Task to complete:
Render everything from the line containing "Toggle the Video camera on or off" down to the line containing "(x=1117, y=857)" as a Markdown table with the columns "No." and "Line," omitting any blank lines.

Records:
┄┄┄┄┄┄
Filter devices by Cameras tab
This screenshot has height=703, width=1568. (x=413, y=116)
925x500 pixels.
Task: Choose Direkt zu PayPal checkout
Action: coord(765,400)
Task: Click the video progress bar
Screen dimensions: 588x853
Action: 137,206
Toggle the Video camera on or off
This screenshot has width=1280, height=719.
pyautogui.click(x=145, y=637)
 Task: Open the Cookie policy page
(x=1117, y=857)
┄┄┄┄┄┄
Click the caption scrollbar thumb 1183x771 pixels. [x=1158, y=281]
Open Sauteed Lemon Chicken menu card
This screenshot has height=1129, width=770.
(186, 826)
┄┄┄┄┄┄
Correct output:
| No. | Line |
|---|---|
| 1 | Toggle the Video camera on or off |
| 2 | This screenshot has width=1280, height=719. |
| 3 | pyautogui.click(x=145, y=637) |
| 4 |  Task: Open the Cookie policy page |
| 5 | (x=1117, y=857) |